Content starts

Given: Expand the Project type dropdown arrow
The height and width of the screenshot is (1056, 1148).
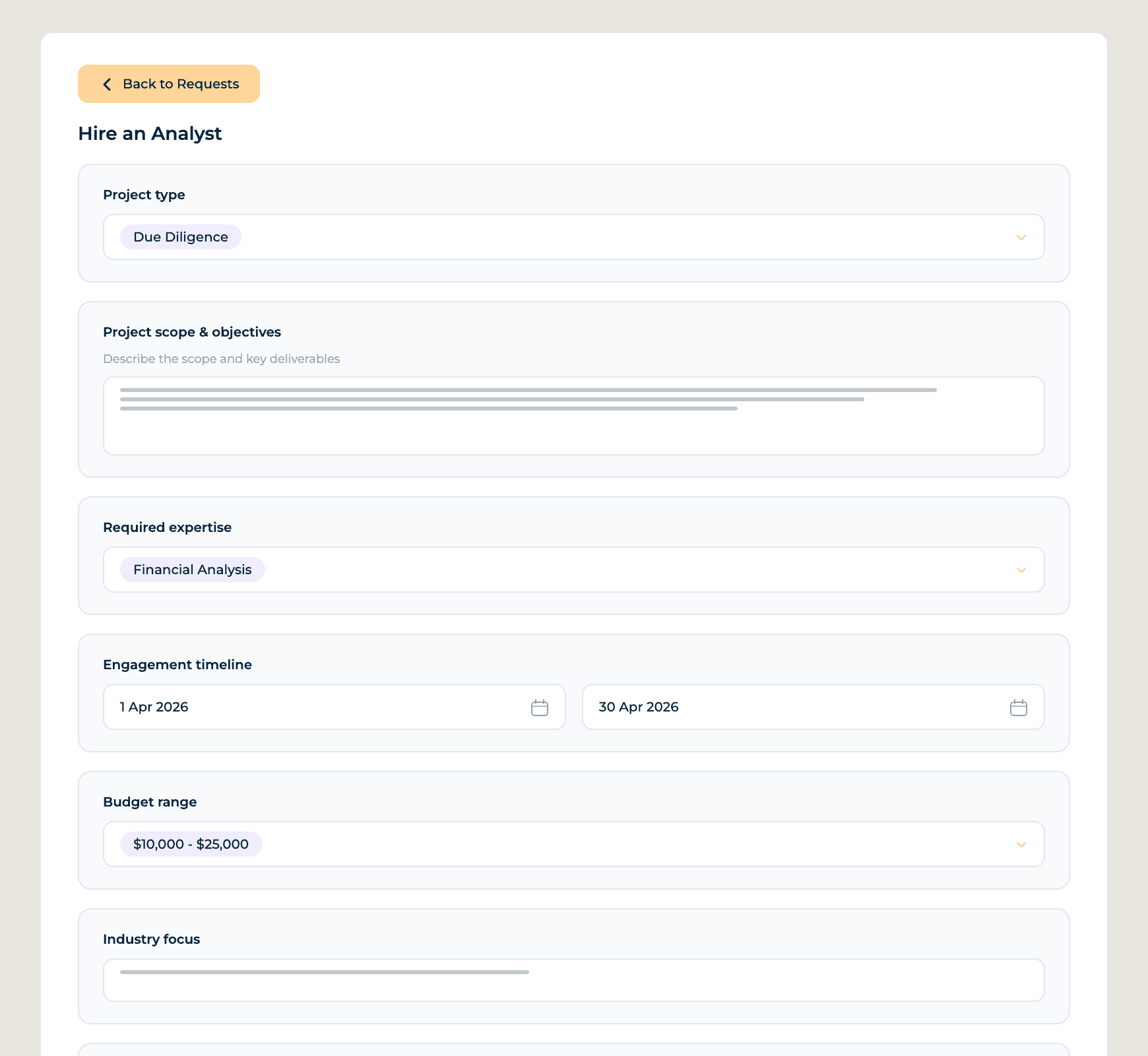Looking at the screenshot, I should [1021, 238].
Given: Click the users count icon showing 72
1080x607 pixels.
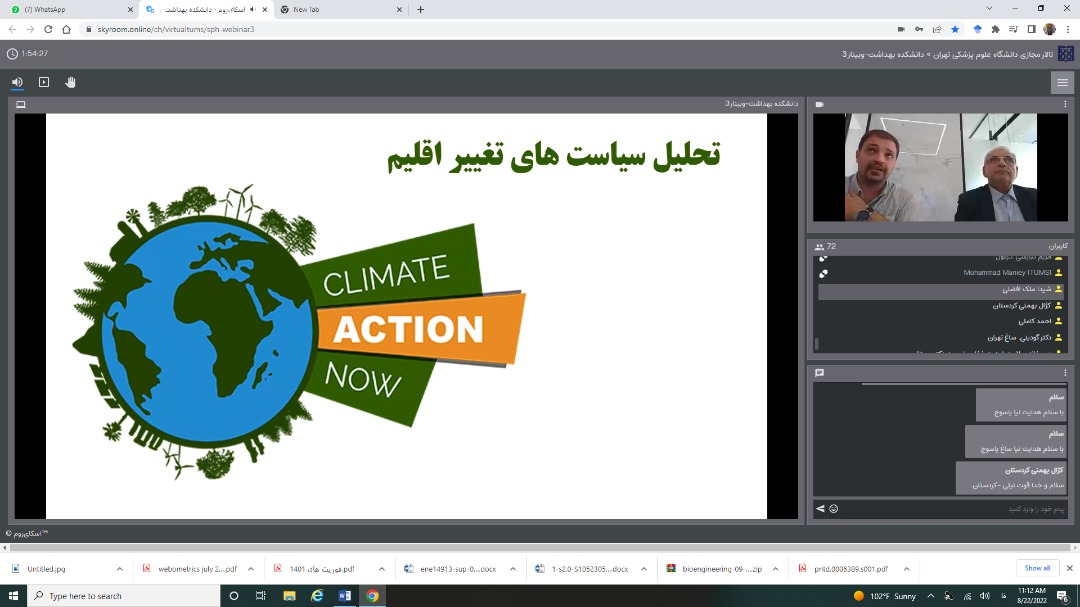Looking at the screenshot, I should pyautogui.click(x=820, y=246).
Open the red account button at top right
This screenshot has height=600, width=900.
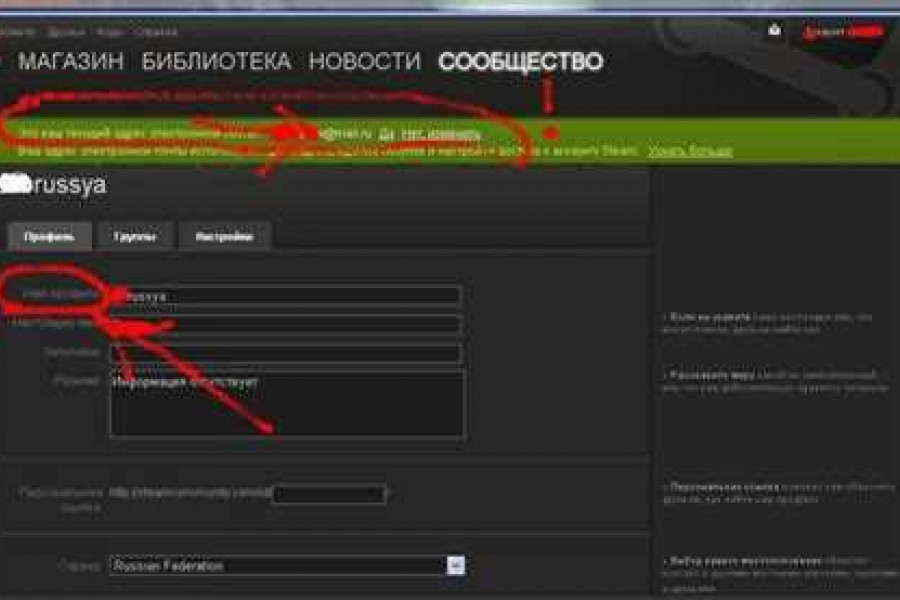pyautogui.click(x=843, y=32)
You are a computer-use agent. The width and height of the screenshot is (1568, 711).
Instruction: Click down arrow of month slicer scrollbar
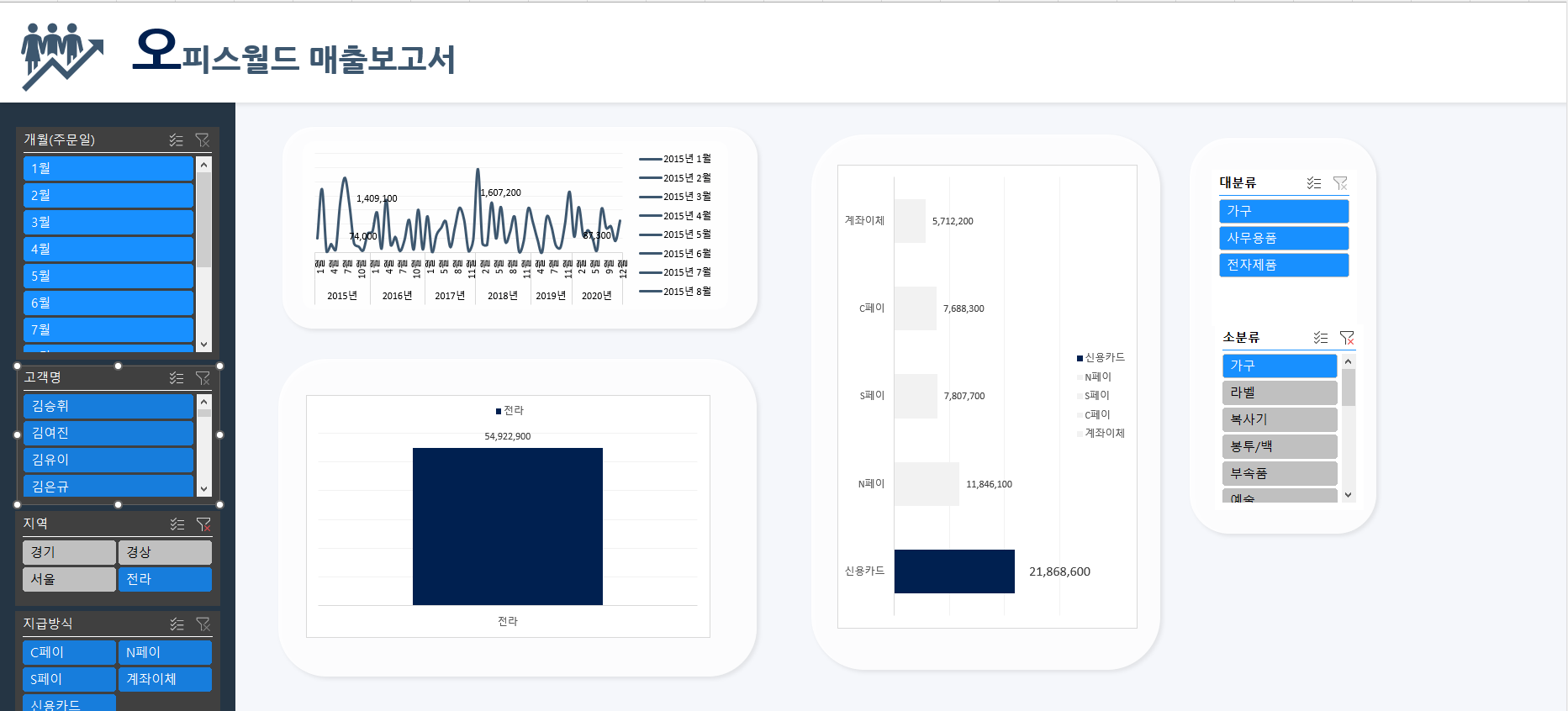tap(203, 345)
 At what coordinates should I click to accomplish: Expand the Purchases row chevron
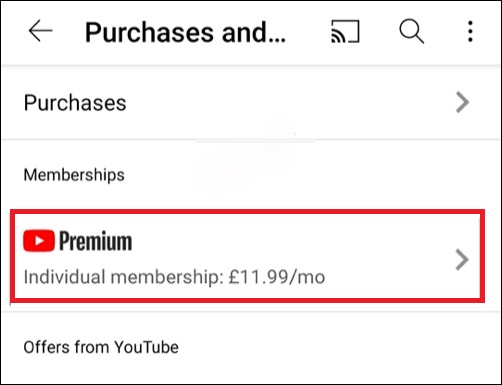click(462, 102)
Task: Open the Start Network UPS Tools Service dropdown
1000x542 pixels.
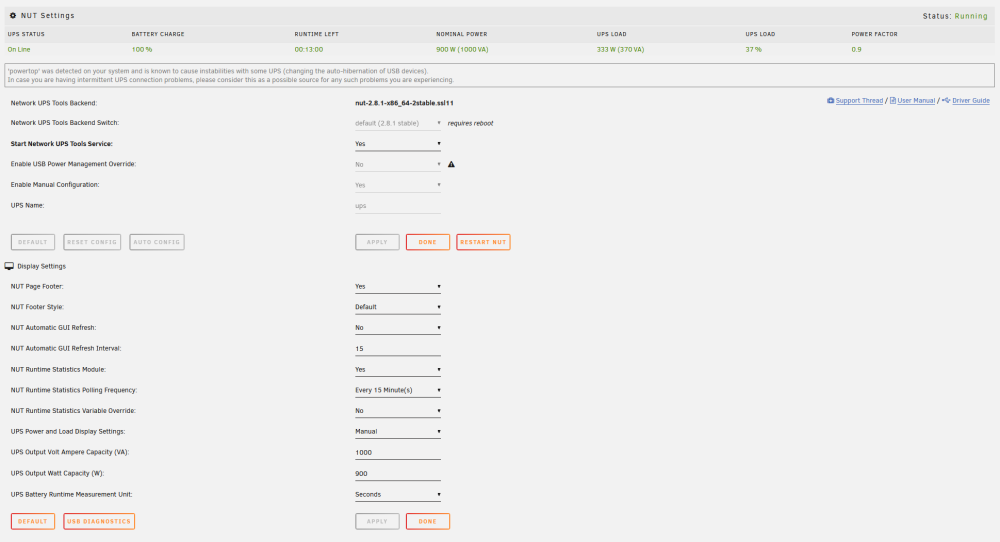Action: [398, 144]
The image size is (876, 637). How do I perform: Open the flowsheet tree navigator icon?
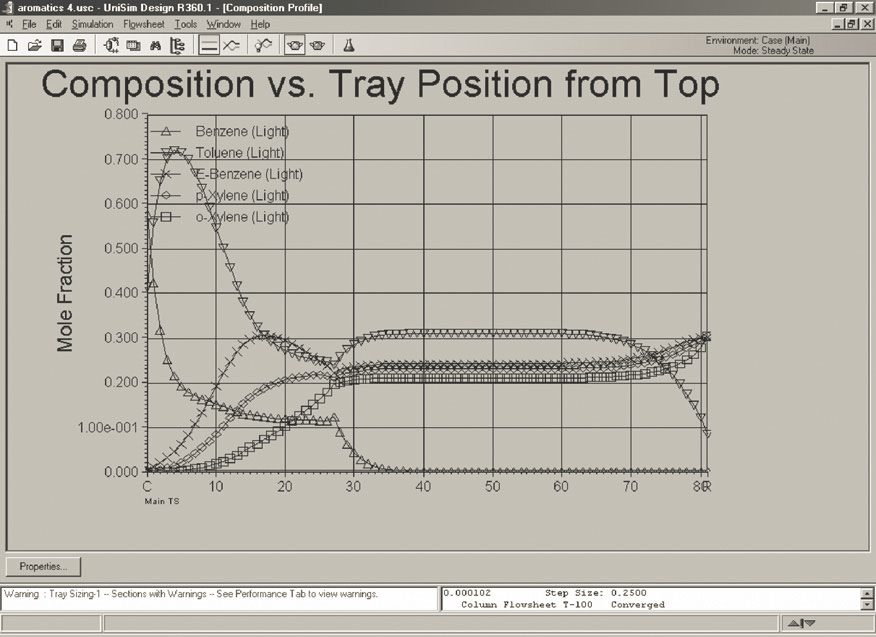[177, 45]
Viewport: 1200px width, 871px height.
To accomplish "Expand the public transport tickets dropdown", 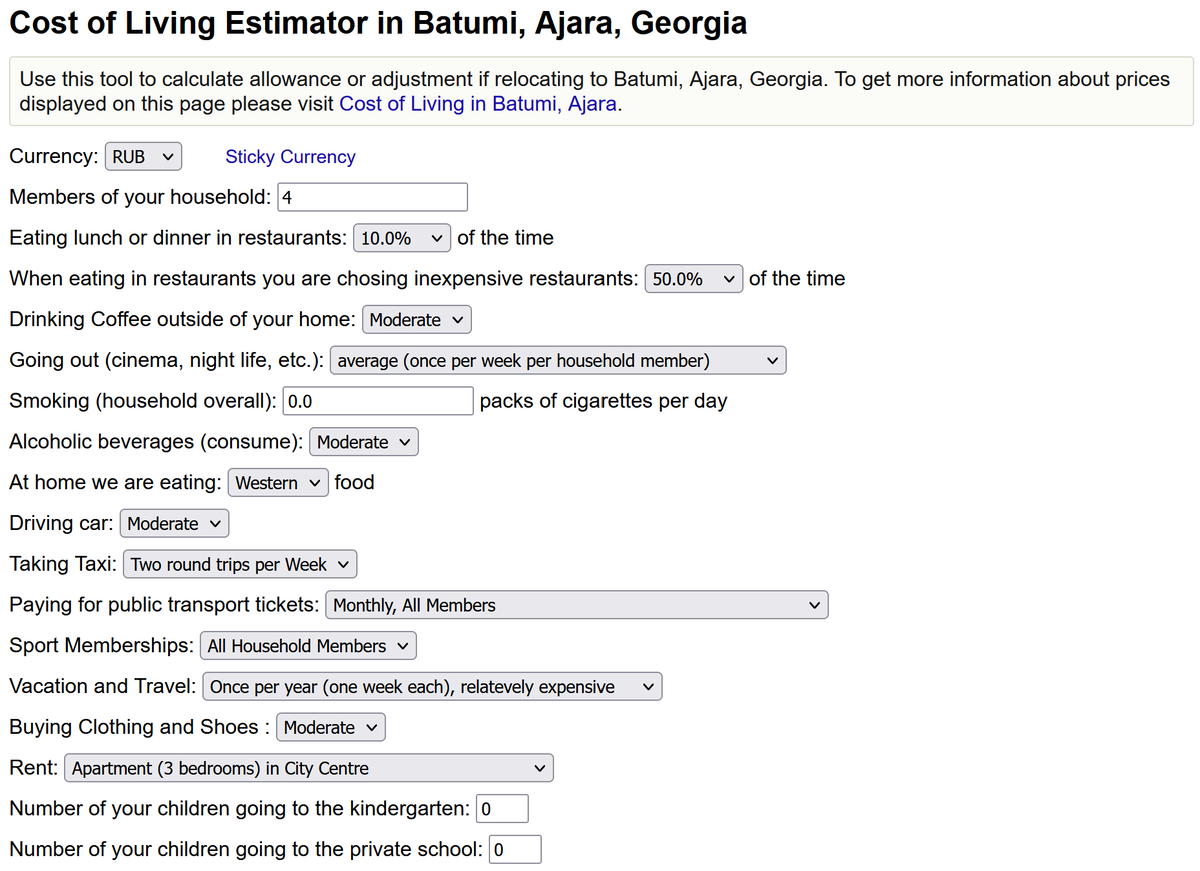I will (x=576, y=605).
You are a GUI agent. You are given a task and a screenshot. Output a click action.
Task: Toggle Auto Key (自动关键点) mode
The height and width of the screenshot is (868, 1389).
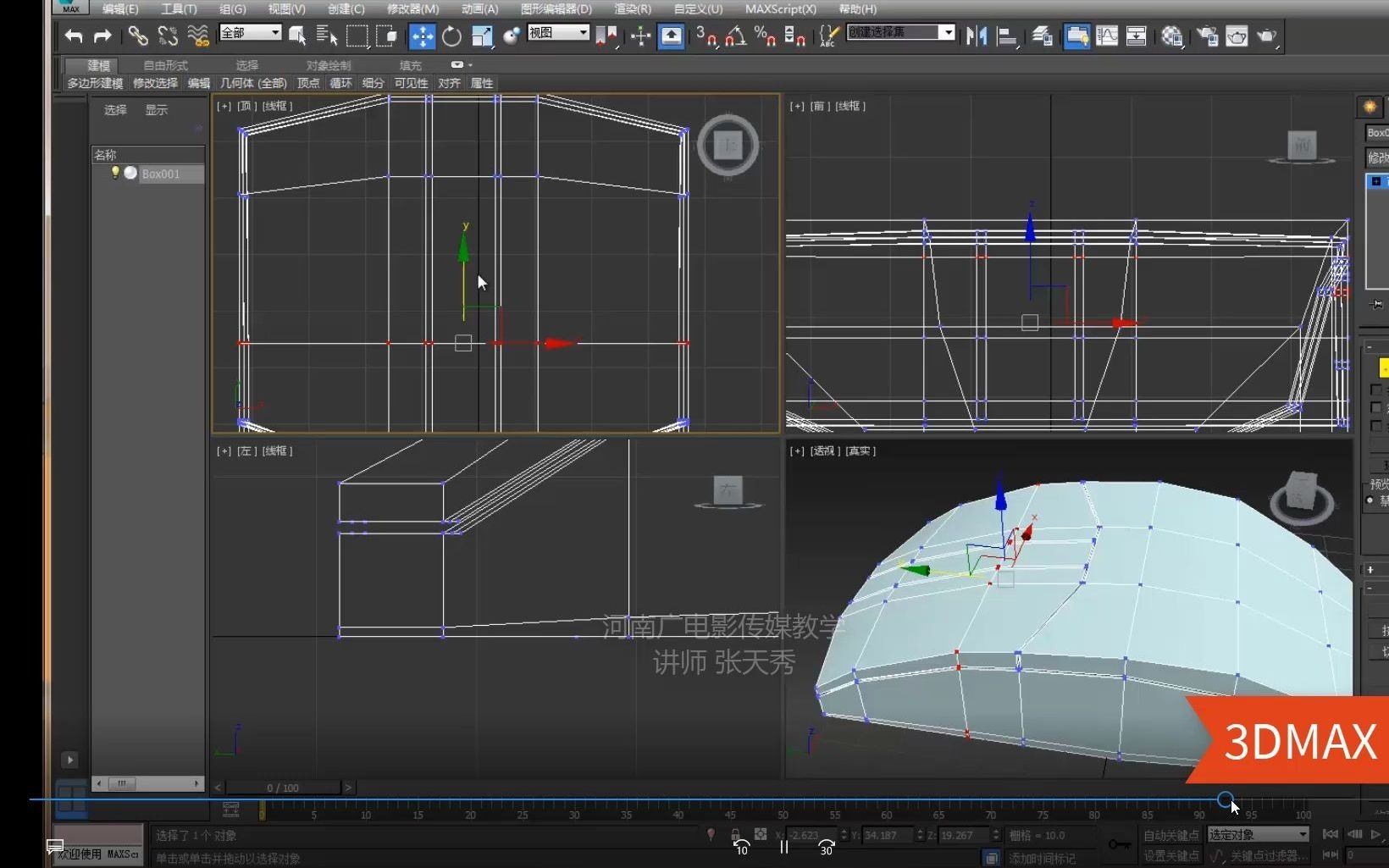[x=1170, y=835]
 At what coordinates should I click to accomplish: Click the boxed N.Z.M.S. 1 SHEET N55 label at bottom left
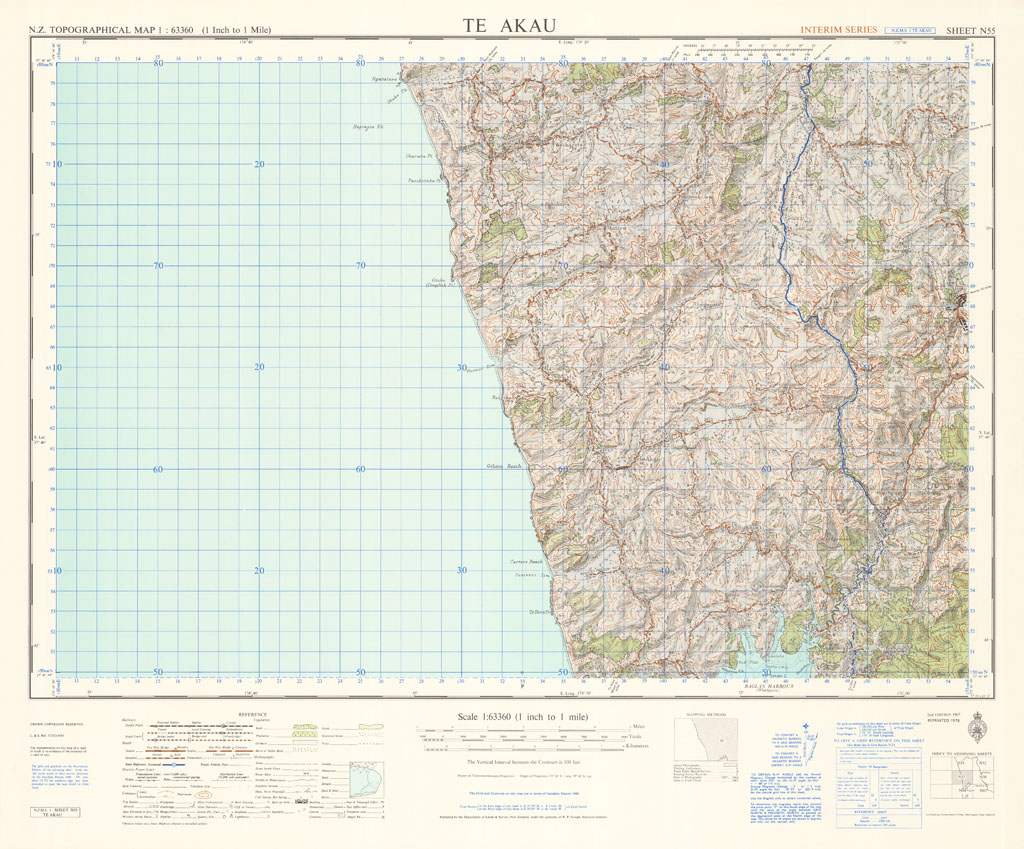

Content ends

## WHAT YOU HAVE TO DO:
Leaving all pictures out, output exactly the lines of the material above from the line with "1080x607 pixels." to the line with "You are a computer-use", both included.

## RESULT OF THIS EXERCISE:
1080x607 pixels.
Looking at the screenshot, I should pyautogui.click(x=820, y=246).
Open the red account button at top right
This screenshot has height=600, width=900.
pyautogui.click(x=843, y=32)
You are a computer-use agent. The width and height of the screenshot is (1568, 711).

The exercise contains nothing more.